---------- EXTRAIT CHOISI

Pour faire face à la pandémie, Médecins sans frontières a décidé de déployer à Batangafo, ainsi que dans deux autres villes du nord (Kabo et Ndélé), ce que les docteurs nomment le TPPI
Au nord-ouest de la Centrafrique, le paludisme fait des ravages. Dans la seule ville de Batangafo, près de 40 000 personnes ont déjà contracté la maladie depuis le début de l’année. Le paludisme y est devenu la principale cause de mortalité chez les enfants de moins de 5 ans. Pour faire face à la pandémie, Médecins sans frontières (MSF) a décidé de déployer à Batangafo, ainsi que dans deux autres villes du nord (Kabo et Ndélé), ce que les docteurs nomment le TPPI (traitement préventif et présomptif intermittent).
Sous ce sigle se cache un traitement aux propriétés étonnantes. En effet, en attendant le développement d’un hypothétique vaccin, MSF teste aujourd’hui une nouvelle molécule, approuvée par l’OMS : la dihydroartémisinine-pipéraquine (DHA/PQ).
Une diminution de la mortalité allant de 50 à 80%
Début août, trois jours durant, les agents de santé de MSF, installés dans le lycée de la ville de Batangafo, ont administré ce traitement novateur à près de 7 000 enfants. Sur la table de distribution, Marguerite fait avaler un cachet aux enfants. « Pour les plus petits, je broie le médicament en le mélangeant avec du sucre et de l’eau », explique-t-elle. Les médecins donnent ensuite trois comprimés aux mères de famille qui devront l’administrer à leur progéniture au début du mois suivant.

--------------------
---------- MATÉRIEL D'ÉTUDE

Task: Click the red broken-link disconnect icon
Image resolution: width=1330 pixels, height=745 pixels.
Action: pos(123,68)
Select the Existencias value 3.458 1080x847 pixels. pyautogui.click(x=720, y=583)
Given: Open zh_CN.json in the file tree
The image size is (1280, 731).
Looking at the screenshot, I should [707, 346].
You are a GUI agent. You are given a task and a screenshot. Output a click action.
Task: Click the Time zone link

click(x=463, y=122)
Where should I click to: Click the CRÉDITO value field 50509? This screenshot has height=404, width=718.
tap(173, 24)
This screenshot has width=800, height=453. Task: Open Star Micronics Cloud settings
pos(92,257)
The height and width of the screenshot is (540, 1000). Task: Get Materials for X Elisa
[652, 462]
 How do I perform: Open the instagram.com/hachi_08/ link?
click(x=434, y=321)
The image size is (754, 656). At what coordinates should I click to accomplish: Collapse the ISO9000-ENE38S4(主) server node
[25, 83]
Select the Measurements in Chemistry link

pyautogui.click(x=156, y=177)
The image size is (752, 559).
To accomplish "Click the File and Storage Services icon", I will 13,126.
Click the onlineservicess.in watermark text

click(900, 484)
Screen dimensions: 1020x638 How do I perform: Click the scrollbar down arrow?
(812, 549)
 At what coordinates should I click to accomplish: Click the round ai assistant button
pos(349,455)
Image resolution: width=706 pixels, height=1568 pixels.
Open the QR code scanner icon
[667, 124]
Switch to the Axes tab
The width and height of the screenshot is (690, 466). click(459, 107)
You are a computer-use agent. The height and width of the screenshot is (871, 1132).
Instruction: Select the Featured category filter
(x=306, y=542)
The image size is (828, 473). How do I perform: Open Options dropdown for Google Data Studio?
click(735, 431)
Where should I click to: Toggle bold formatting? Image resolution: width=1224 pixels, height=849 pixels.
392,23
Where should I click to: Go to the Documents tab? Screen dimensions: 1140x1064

--------------------

-- EXERCICES --
A) D'après l'extrait sur le paludisme en Centrafrique, à combien d'enfants les agents de santé de MSF ont-ils administré le traitement à Batangafo début août ?
B) Recopiez le passage de l'extrait sur le paludisme en commençant par « Sous ce sigle » et en poursuivant jusqu'à « la dihydroartémisinine-pipéraquine (DHA/PQ). ».

-- CORRIGÉS --
A) À près de 7 000 enfants.

B)
Sous ce sigle se cache un traitement aux propriétés étonnantes. En effet, en attendant le développement d’un hypothétique vaccin, MSF teste aujourd’hui une nouvelle molécule, approuvée par l’OMS : la dihydroartémisinine-pipéraquine (DHA/PQ).